Fight for Your Right to Party
Brian and I have been basking in the glow of our own awesomeness lately, perhaps a little prematurely. Over the last few months, we have lovingly created the Mother of All Google Spreadsheets with research on photographers, churches (more on that in future posts) and, most importantly, the place that will keep us in food and booze during our party.
Honestly, the reception venue is the most critical decision after the extensive “DJ, if you play [insert Village People/Celine Dion/James Blunt song here], I will fight you” list. What if we pick a place that has bland jambalaya or a bartender who makes weak drinks? I shudder at the thought.
We initially had our hearts set on the Elms Mansion and Gardens on St. Charles Avenue because it’s beautiful and I have a soft spot for gazebos, but having a January wedding outside is a little stressful. And expensive. Turns out a tent for 200 people costs $2700. To rent. Next!
We checked out the other popular New Orleans wedding venues– House of Broel (too hoity toity), Rosy’s Jazz Hall (too small), Magnolia Mansion (too pricey)– before finding the perfect place: Embassy Suites. It’s a gorgeous, colorful hotel on Julia Street in the Warehouse/Arts District, and the indoor atrium is just what we’re looking for. A space big enough for everyone to eat and dance and make merry, big windows and skylights, funky murals on the walls and an outdoor feel without actual exposure to the elements, all for a reasonable price tag. It’s also a hotel, which means we can go out after-partying in the Quarter and easily crawl up to our rooms afterward. Perfect.
I was about to sign the contract and put down the deposit a few days ago when I noticed the contract only reserved the space for three hours. The basic wedding package is only three hours, but we had said from the get-go we would need to extend it to at least five or six hours (I mean, let’s be honest about our crowd here). The catering manager quoted us a price for each additional hour, and all was well. That is, until she told us they didn’t want to serve alcohol to any group for more than three hours. But we could work out “alternate ideas.”
Uhhhh. Exsqueeze me? What kind of alternate ideas? Sippy cups of Kool-Aid? We’re talking about a wedding. In New Orleans. It’s practically a city mandate that we throw a ridiculous party where everyone from the best man to Great Aunt Edna gets a little tipsy on too many mint juleps. A three-hour reception is just not gonna cut it, and a six-hour reception with three hours of liquor might incite riots. Brian and I are pretty chill, but you just don’t mess with our food or alcohol consumption. It’s just not a good idea.

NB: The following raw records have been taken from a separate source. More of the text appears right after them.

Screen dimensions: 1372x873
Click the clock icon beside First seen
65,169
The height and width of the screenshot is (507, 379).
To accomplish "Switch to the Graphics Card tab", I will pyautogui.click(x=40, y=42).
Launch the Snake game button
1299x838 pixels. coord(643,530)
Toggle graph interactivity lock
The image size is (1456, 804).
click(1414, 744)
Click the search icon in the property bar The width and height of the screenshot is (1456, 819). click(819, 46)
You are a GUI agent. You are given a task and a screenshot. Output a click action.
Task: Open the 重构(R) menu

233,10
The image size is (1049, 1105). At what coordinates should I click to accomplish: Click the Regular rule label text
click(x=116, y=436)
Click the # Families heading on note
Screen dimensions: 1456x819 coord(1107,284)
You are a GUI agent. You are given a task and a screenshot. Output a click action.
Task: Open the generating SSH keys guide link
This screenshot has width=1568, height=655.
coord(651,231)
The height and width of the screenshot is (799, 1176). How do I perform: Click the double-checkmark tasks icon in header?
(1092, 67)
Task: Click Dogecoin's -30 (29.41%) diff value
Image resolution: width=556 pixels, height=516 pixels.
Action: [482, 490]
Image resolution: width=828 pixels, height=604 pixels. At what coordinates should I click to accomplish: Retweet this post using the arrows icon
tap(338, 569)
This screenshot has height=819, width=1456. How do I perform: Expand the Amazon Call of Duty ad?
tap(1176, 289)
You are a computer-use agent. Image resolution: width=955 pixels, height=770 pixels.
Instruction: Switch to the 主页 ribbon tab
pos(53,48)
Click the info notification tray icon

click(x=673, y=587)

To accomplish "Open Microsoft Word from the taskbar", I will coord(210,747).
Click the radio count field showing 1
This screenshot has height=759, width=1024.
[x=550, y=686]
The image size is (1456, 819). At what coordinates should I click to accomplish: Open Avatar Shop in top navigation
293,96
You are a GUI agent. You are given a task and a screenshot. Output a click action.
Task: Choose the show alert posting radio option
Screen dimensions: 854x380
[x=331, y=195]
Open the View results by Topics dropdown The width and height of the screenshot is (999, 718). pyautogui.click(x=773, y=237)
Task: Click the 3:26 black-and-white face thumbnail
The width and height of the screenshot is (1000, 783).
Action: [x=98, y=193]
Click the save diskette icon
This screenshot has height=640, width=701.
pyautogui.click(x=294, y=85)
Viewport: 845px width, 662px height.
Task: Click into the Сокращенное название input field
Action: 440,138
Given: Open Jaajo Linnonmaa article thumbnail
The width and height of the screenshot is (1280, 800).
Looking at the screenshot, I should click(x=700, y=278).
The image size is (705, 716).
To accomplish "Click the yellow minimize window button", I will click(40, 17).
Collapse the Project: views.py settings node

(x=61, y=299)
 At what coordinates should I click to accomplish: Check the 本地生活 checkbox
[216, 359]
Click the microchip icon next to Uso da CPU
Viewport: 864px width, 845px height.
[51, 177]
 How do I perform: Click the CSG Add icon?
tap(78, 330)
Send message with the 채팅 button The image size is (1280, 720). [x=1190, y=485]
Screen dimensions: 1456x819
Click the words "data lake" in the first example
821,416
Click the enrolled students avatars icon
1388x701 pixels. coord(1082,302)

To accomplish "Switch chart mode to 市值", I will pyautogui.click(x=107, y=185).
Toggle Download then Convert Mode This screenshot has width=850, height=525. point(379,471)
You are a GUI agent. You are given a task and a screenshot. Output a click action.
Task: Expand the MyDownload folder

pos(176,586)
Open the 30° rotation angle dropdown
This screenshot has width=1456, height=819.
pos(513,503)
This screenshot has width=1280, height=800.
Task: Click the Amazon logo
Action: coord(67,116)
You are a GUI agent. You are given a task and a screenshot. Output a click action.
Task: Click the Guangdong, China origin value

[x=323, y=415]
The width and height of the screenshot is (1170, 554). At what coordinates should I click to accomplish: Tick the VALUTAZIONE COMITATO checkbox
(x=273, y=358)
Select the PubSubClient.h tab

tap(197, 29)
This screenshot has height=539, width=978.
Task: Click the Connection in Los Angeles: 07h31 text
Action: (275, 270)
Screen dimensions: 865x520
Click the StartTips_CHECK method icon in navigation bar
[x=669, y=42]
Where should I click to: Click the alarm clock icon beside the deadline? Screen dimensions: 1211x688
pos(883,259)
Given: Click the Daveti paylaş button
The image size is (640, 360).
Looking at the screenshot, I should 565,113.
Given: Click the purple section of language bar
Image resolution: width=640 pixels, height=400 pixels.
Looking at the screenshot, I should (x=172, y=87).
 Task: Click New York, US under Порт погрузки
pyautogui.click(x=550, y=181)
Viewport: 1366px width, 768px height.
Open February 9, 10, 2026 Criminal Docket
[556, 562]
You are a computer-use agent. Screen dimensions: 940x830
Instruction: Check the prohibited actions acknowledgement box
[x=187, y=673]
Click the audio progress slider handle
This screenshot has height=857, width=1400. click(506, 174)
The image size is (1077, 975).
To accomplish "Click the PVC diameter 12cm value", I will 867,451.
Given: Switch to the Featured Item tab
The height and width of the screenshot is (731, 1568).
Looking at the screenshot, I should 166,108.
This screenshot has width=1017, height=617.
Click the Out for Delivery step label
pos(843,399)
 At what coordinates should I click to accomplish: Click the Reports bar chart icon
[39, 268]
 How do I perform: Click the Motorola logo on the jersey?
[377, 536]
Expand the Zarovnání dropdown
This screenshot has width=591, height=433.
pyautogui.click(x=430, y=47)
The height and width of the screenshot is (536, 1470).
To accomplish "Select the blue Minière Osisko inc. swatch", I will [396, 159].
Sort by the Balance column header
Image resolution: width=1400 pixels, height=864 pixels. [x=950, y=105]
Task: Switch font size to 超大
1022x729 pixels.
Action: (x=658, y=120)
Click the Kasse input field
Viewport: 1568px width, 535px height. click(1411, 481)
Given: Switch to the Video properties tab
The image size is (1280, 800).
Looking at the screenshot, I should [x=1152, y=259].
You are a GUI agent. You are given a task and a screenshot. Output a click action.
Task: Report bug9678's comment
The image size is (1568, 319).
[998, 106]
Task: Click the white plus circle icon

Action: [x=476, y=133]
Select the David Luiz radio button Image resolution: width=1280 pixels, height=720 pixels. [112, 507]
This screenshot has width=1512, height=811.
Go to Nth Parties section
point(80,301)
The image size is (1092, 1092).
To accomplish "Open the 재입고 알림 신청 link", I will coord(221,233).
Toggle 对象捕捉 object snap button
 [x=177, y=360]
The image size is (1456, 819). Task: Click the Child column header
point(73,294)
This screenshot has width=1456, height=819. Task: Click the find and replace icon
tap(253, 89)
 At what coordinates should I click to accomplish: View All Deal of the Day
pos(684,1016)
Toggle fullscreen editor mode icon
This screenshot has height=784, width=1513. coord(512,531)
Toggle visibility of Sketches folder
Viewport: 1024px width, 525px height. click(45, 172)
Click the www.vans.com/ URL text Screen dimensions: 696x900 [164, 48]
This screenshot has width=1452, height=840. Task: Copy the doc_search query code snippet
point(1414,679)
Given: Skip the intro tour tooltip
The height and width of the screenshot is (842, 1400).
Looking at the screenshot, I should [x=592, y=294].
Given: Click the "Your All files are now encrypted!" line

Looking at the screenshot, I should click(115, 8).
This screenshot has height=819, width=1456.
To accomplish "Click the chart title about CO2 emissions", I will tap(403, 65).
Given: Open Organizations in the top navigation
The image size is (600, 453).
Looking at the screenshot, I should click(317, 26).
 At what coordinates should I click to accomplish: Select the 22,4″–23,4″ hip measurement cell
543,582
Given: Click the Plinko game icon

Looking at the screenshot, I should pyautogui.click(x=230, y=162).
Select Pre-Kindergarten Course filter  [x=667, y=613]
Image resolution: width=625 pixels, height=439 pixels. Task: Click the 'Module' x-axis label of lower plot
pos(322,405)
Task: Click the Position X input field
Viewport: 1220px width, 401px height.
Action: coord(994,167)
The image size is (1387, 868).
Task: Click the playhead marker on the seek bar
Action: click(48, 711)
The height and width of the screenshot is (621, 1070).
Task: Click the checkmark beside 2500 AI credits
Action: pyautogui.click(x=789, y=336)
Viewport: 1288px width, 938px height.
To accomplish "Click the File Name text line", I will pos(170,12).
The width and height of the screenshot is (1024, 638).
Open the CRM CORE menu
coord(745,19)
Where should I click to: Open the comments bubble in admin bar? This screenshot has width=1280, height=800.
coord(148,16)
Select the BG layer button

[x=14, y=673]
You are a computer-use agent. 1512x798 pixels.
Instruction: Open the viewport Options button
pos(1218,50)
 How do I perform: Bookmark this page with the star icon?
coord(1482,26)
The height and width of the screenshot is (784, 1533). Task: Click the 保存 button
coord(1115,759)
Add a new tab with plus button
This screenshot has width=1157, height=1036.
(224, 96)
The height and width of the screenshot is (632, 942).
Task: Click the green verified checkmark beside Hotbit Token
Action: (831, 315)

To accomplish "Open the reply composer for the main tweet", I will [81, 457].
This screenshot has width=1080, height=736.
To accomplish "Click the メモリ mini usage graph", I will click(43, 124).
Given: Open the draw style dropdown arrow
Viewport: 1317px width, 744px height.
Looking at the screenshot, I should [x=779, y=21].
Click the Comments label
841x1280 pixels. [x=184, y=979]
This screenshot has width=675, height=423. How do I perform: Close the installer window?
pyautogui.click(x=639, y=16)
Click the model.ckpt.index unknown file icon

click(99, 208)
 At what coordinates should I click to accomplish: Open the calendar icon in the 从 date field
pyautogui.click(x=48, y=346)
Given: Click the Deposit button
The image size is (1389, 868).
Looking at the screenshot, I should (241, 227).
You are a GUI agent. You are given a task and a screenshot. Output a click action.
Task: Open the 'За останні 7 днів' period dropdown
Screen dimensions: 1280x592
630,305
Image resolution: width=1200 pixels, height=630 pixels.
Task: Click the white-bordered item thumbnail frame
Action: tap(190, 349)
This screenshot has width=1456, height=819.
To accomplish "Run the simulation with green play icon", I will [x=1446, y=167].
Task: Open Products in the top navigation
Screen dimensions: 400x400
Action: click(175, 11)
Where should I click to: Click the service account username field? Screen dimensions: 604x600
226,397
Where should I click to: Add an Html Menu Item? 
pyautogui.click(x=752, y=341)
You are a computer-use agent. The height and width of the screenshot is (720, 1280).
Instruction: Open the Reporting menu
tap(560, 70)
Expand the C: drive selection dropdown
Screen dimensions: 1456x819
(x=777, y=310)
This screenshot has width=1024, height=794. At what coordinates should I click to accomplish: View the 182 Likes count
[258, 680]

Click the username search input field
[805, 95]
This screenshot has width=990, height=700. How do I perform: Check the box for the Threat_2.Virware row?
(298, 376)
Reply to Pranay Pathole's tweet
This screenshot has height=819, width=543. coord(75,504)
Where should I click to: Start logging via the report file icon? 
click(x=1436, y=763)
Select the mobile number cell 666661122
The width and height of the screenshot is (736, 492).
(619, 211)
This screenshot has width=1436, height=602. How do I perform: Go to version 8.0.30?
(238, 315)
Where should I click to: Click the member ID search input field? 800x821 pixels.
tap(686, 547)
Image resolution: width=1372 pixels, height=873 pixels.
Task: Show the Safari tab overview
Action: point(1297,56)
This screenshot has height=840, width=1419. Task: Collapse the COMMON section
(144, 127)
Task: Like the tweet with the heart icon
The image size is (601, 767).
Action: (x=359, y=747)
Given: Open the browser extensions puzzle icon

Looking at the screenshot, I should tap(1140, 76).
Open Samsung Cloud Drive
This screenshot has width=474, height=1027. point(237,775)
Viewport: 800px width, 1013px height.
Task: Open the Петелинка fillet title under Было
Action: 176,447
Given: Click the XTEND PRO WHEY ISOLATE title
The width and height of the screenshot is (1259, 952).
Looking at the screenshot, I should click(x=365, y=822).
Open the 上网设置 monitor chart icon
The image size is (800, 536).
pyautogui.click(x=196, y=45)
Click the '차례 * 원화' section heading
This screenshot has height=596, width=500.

I’m still waiting on a response to my strongly worded e-mail. I’ve got my hard face on. More to follow.
5 comments
Now, what do they think could possibly happen with the open bar in five hours that I couldn’t accomplish in three if I put my mind to it? Amatuers.
1. Gill, I know the internets, and you are going to make a LOT of feminist bride friends on here. You may, in fact, come out of this a real lesbian instead of a Piss Darry Off faux one.
2. this is awesome and I love it. Maybe because I just designed and edited that bridal magazine. maybe because who in their right mind in NEW ORLEANS would only serve liquor for three hours? We could effin go to, like, Molly’s and they would serve for longer. The injustice burns … it burns!
[…] Brian and I have been basking in the glow of our own awesomeness lately, perhaps a little prematurely. Over the last few months, we have lovingly created the Mother of All Google Spreadsheets with research on photographers, churches (more on that in future posts) and, most importantly, the place that will keep us in food and booze during our party. Honestly, the reception venue is the most critical decision after the extensive “DJ, if you play [insert Village People/Celine Dion/James Blunt s Source: http://no-dowry.com/?p=13 […]
YAY! Oh, I’m so excited about this project and about you! Yaaaaay, Gill! Hey, what’s wrong with James Blunt? Andy and I still quote Hannah (in her HOTT accent), “he’s SO BEAUTIFUL!”
Hey, in the spirit of not being all bridey all the time, I’m going to bring up something totally off topic! Yesterday I was in Borders (boo) and saw a sign I guess for the “tween” section which ready “smells like tween spirit.” Tee hee. Isn’t that funny/terrible/totally ridiculously out of context/enough to make your head spin???
You don’t mess with Gill when she’s got her hard face on, or you get the fist. And it may be the fist of fury. (or “My Left Foot of Fury”….remember that, Gill? In Living Color back when Jim Carrey was James, and J-Lo was a fly girl?)